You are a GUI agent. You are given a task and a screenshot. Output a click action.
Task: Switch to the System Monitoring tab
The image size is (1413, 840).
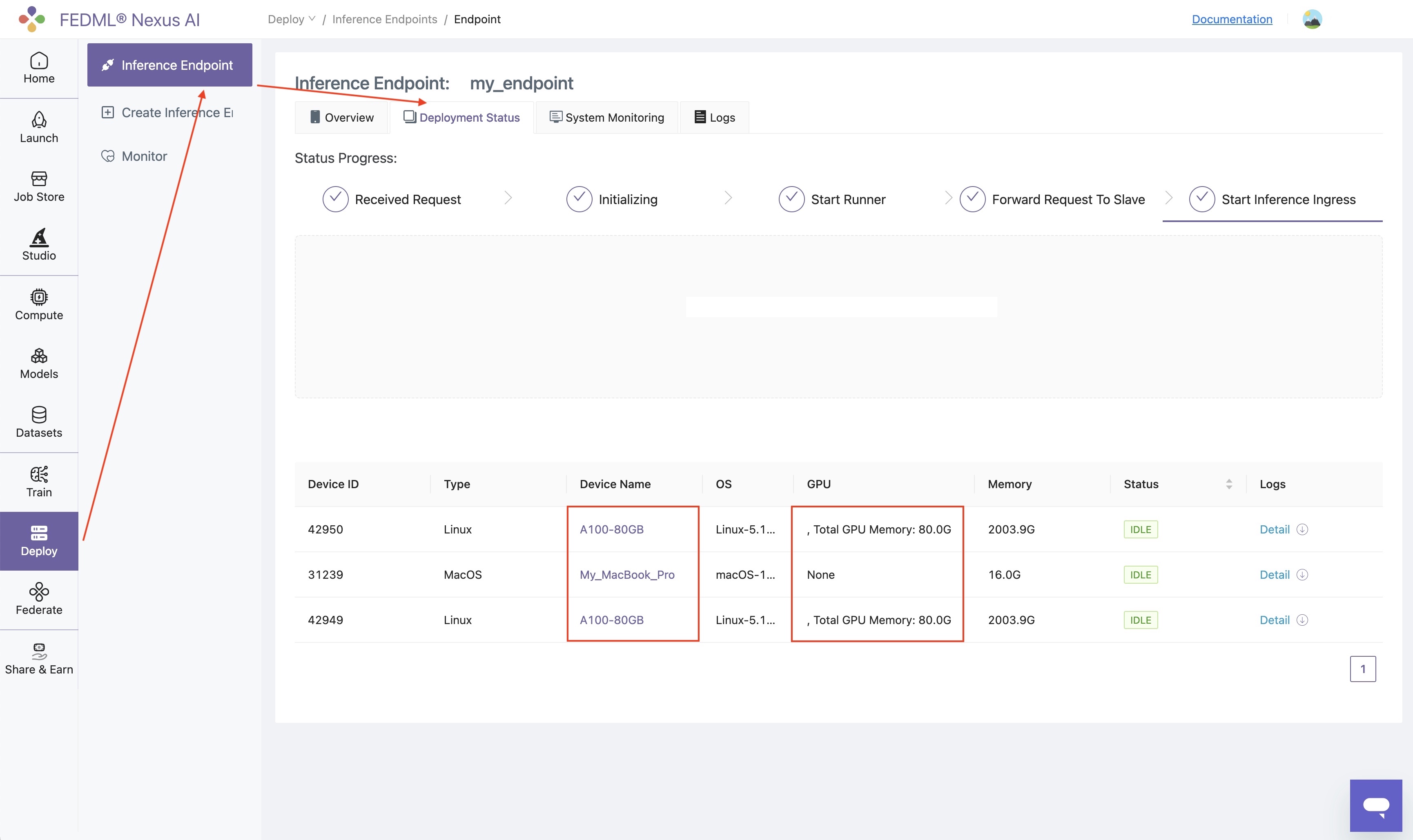coord(606,117)

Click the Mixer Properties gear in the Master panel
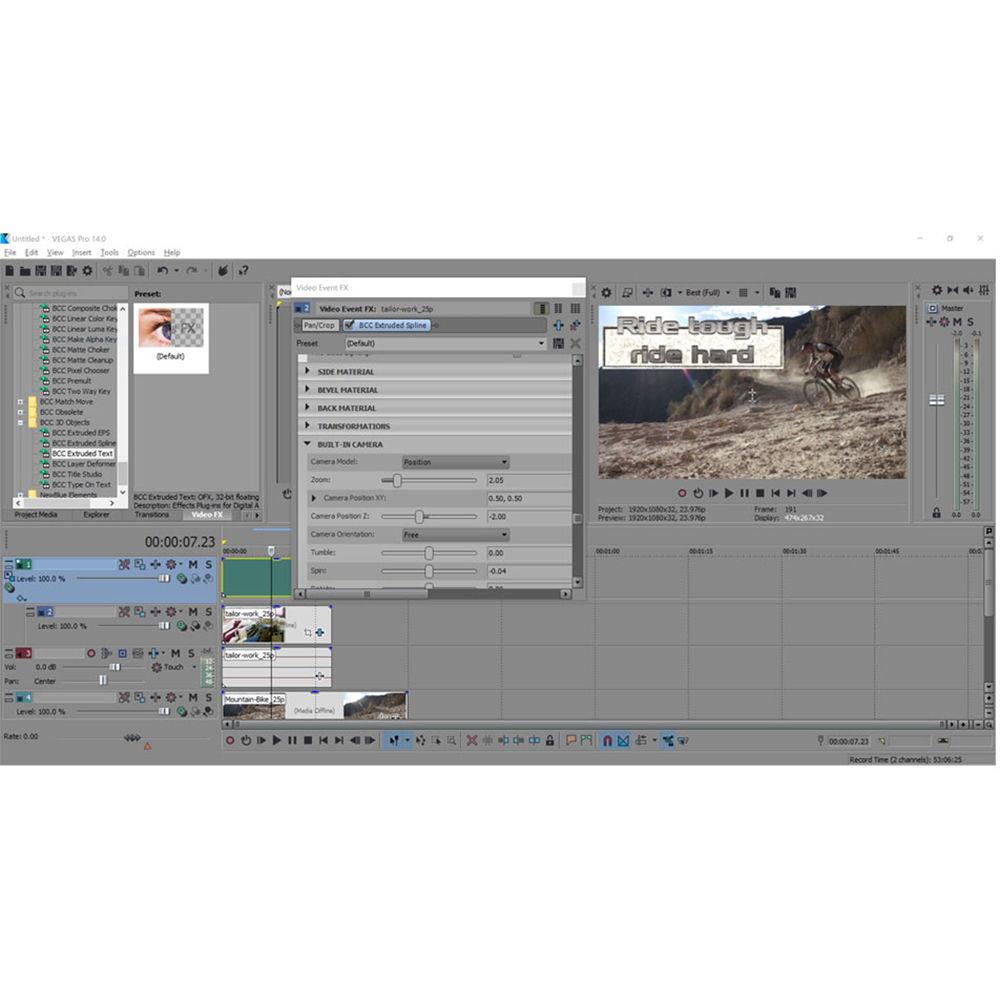coord(937,290)
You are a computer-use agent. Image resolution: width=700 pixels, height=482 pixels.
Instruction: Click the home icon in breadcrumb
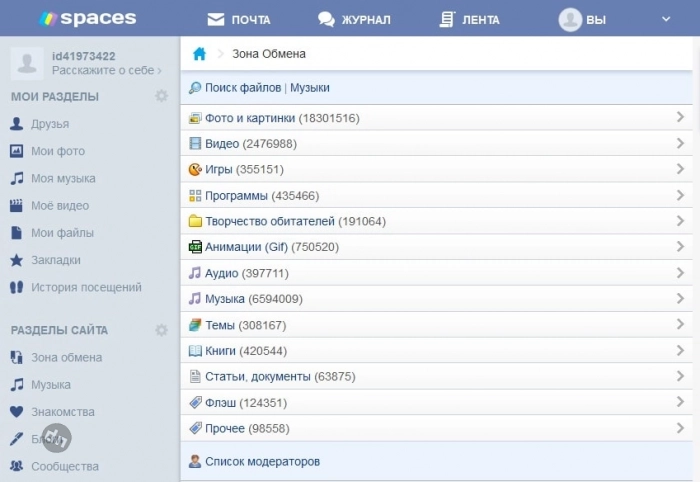(x=199, y=54)
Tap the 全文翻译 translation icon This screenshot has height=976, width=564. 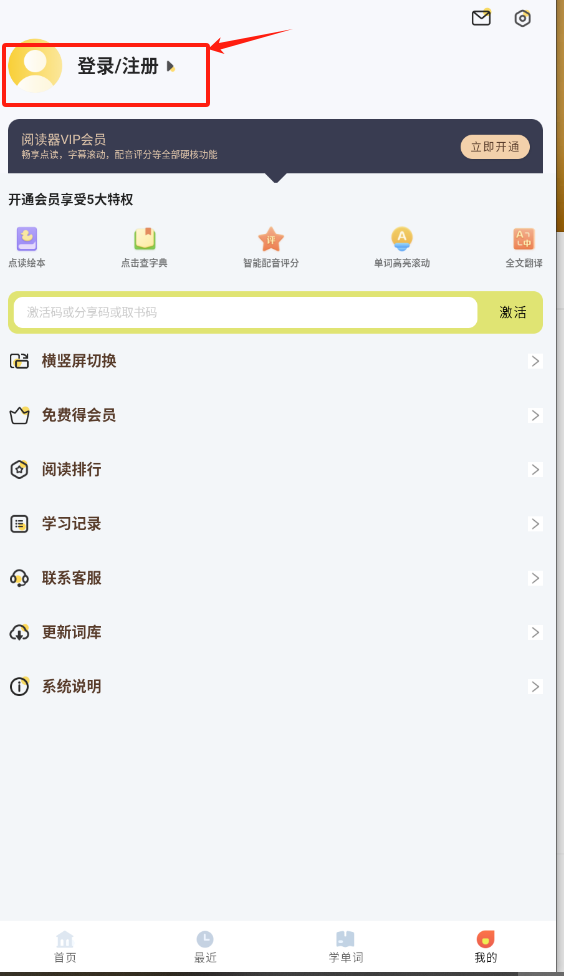pyautogui.click(x=524, y=239)
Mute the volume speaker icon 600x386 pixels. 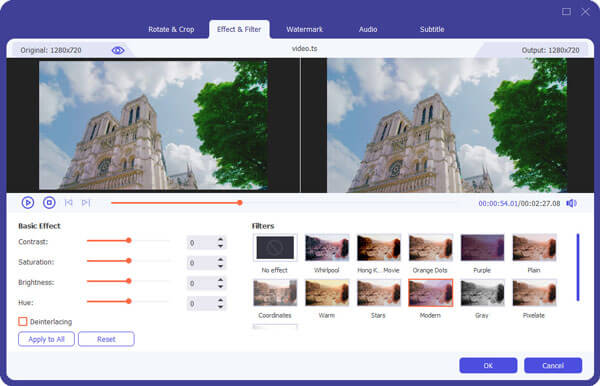pos(571,203)
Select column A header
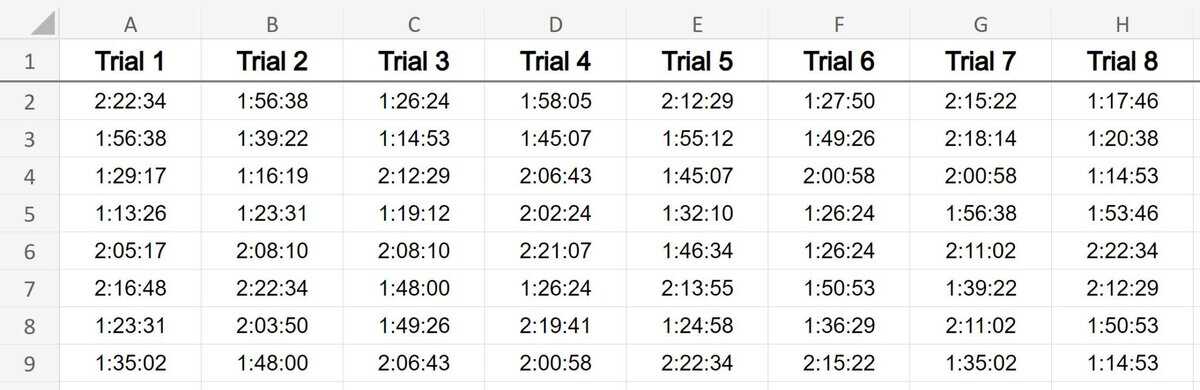The height and width of the screenshot is (390, 1200). (130, 22)
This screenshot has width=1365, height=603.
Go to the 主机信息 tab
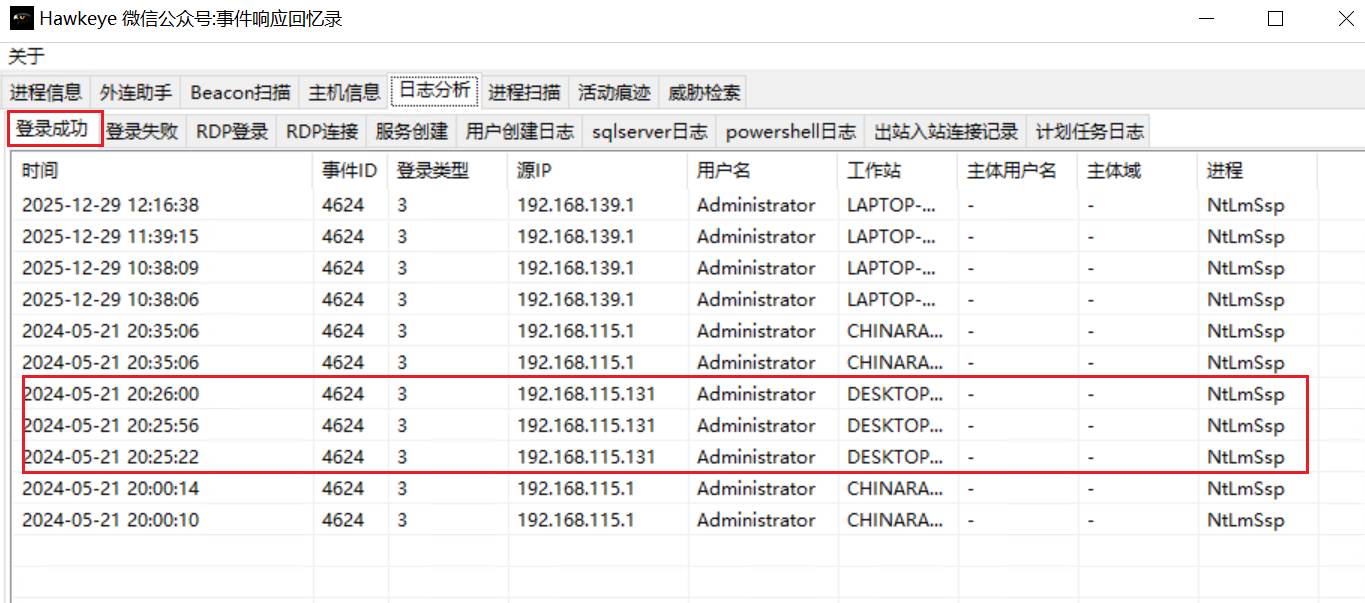click(344, 93)
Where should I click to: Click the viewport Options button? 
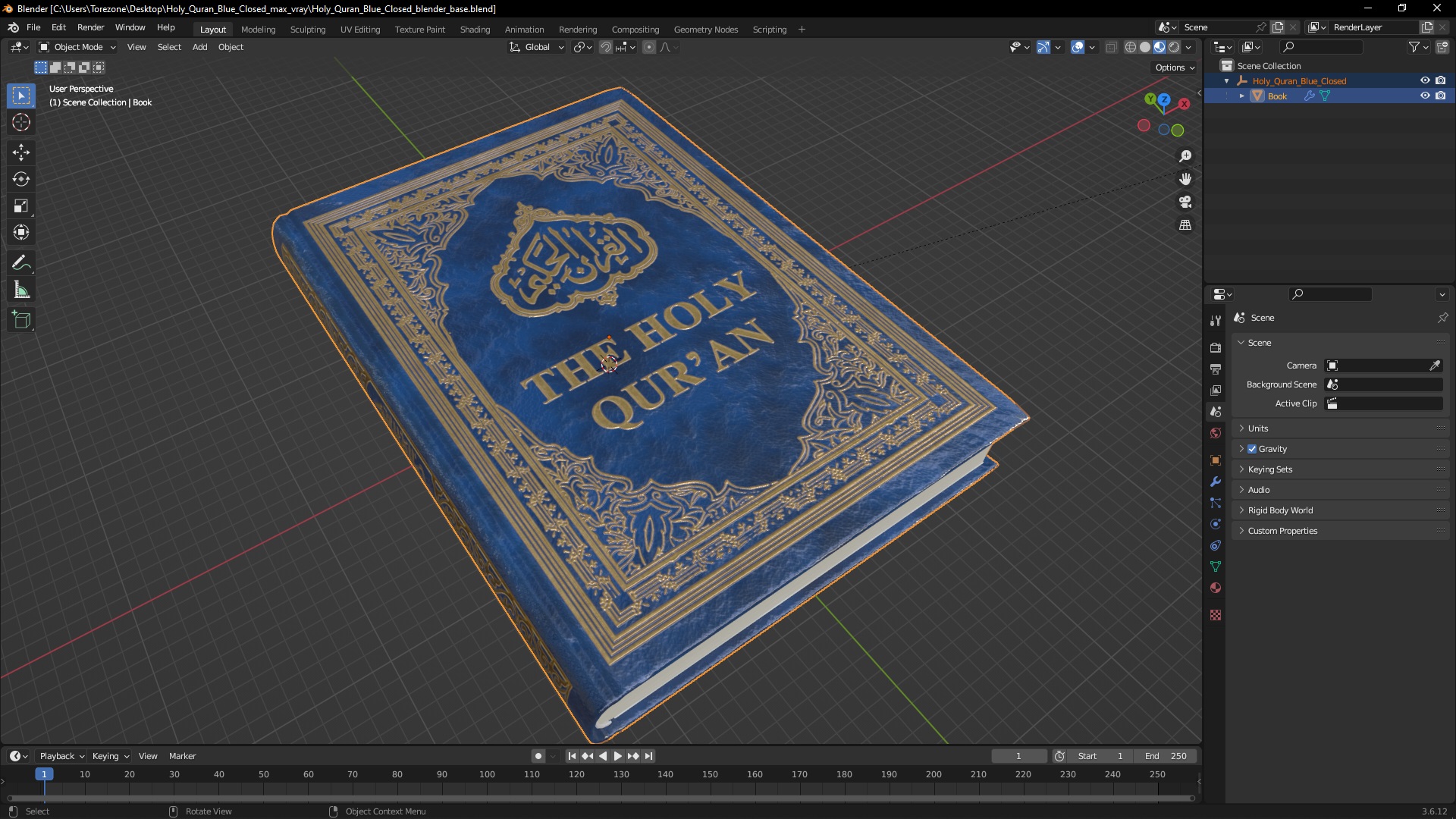click(x=1174, y=67)
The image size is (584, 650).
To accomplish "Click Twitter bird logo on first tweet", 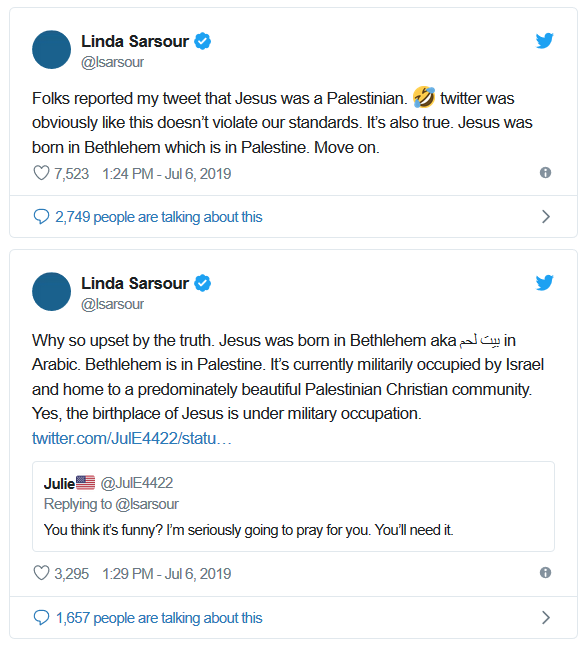I will tap(544, 41).
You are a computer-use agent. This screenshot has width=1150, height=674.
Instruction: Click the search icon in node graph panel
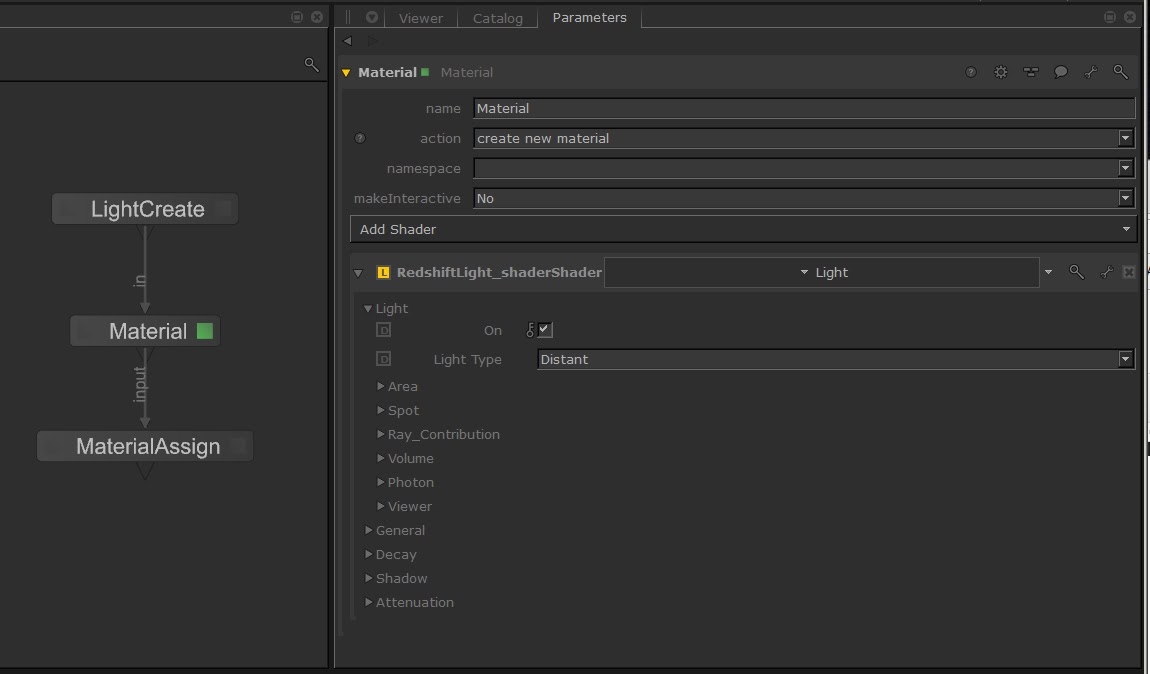click(311, 65)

**SHORT EXERCISE:**
List each line of the material that contains the word "panel", matching case exactly.

**SOLUTION FOR THIS EXERCISE:**
Click the Mixer Properties gear in the Master panel
Instruction: Click the search icon in node graph panel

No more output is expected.